__Required work__.
• A. Summarize the footnotes in two sentences.
• B. From the footnotes, extract everything from "[25] It may" down to "born at Turin.—Author.", word for word.

__Selected passage__.
>> Start

[25] It may perhaps be asked why we place Lagrange among the French geometers? This is our reply: It appears to us that the individual who was named Lagrange Tournier, two of the most characteristic French names which it is possible to imagine, whose maternal grandfather was M. Gros, whose paternal great-grandfather was a French officer, a native of Paris, who never wrote except in French, and who was invested in our country with high honours during a period of nearly thirty years;—ought to be regarded as a Frenchman although born at Turin.—Author.
[26] The problem of three bodies was solved independently about the same time by Euler, D'Alembert, and Clairaut. The two last-mentioned geometers communicated their solutions to the Academy of Sciences on the same day, November 15, 1747. Euler had already in 1746 published tables of the moon, founded on his solution of the same problem, the details of which he subsequently published in 1753.—Translator.
[27] It must be admitted that M. Arago has here imperfectly represented Newton's labours on the great problem of the precession of the equinoxes. The immortal author of the Principia did not merely conjecture that the conical motion of the earth's axis is due to the disturbing action of the sun and moon upon the matter accumulated around the earth's equator: he demonstrated by a very beautiful and satisfactory process that the movement must necessarily arise from that cause; and although the means of investigation, in his time, were inadequate to a rigorous computation of the quantitative effect, still, his researches on the subject have been always regarded as affording one of the most striking proofs of sagacity which is to be found in all his works.—Translator.

>> End

__Dataset__.
>> Start

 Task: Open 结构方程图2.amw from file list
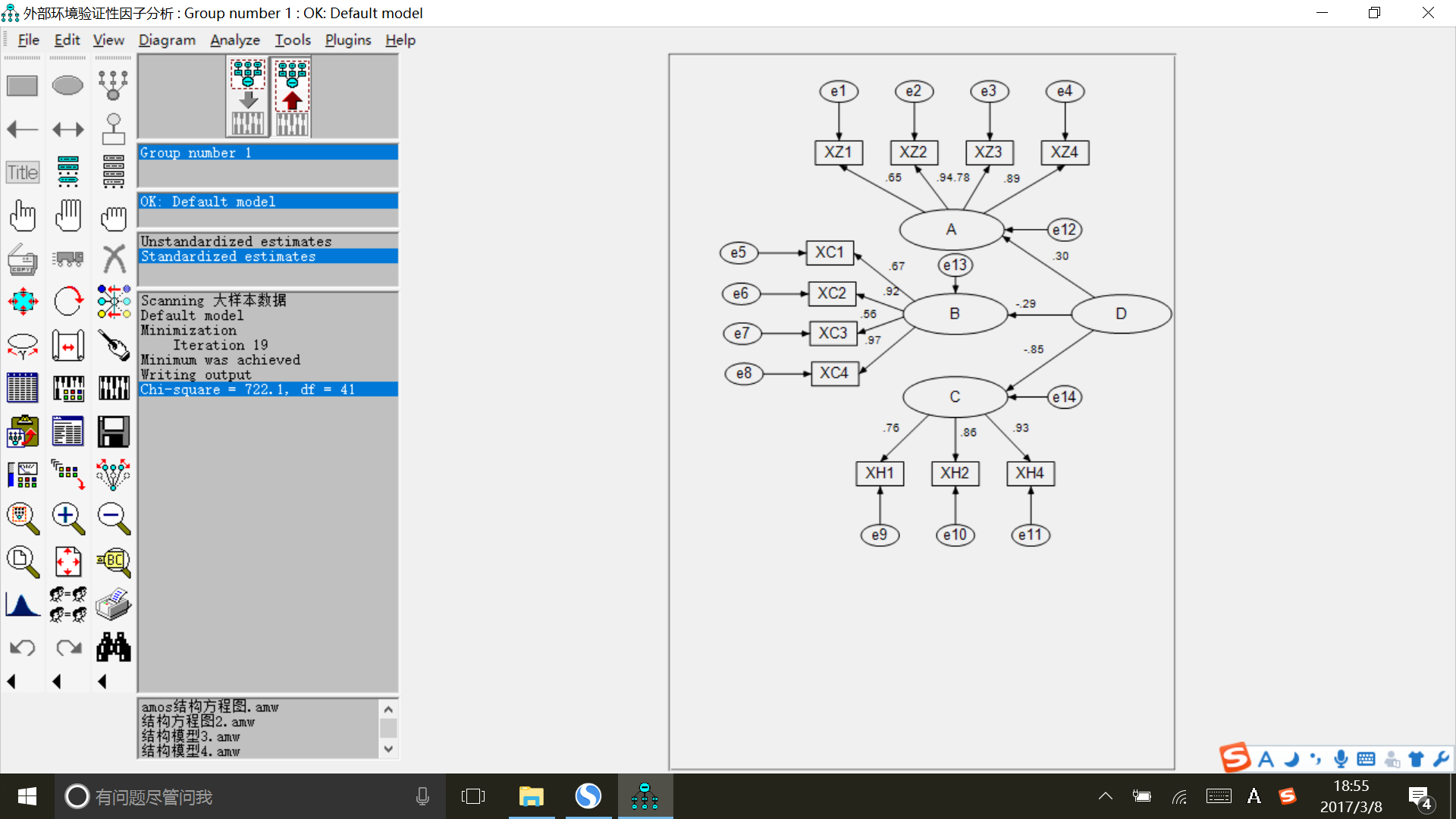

>> End
>> Start

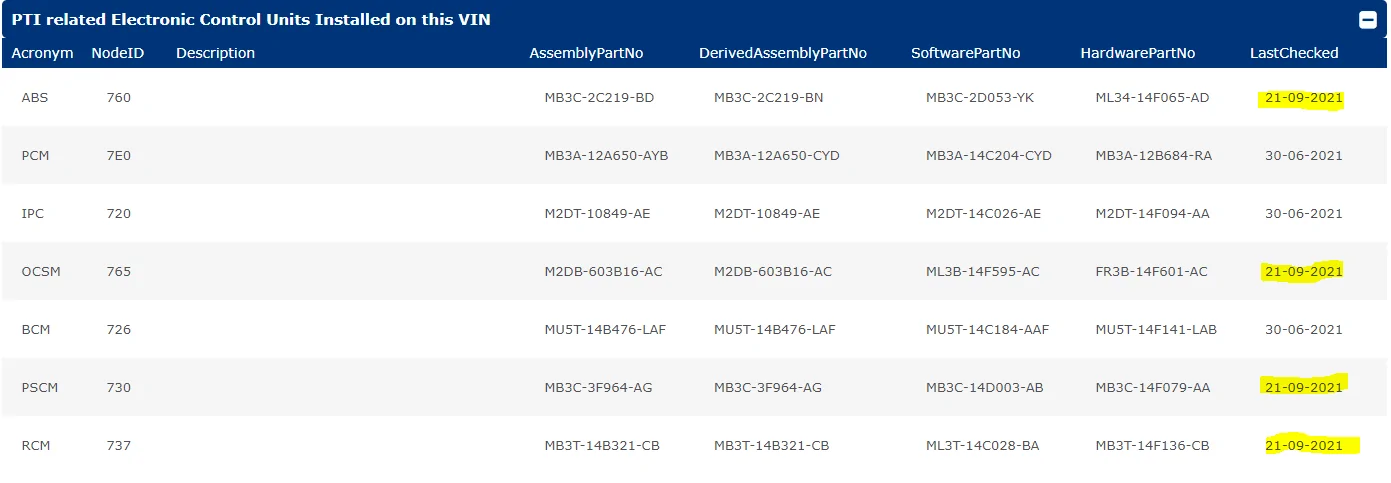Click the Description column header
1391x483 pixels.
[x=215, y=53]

>> End

__Solutions for each task__.
• A. The footnotes argue that Lagrange should be counted among the French geometers despite his birth at Turin, because of his French names and ancestry, his writing only in French, and his high honors in France for nearly thirty years, and they state that Euler, D'Alembert, and Clairaut solved the problem of three bodies independently at about the same time. They also hold that Arago misrepresented Newton, who did not merely conjecture but demonstrated that the disturbing action of the sun and moon on the matter around the earth's equator causes the precession of the equinoxes.

• B.
[25] It may perhaps be asked why we place Lagrange among the French geometers? This is our reply: It appears to us that the individual who was named Lagrange Tournier, two of the most characteristic French names which it is possible to imagine, whose maternal grandfather was M. Gros, whose paternal great-grandfather was a French officer, a native of Paris, who never wrote except in French, and who was invested in our country with high honours during a period of nearly thirty years;—ought to be regarded as a Frenchman although born at Turin.—Author.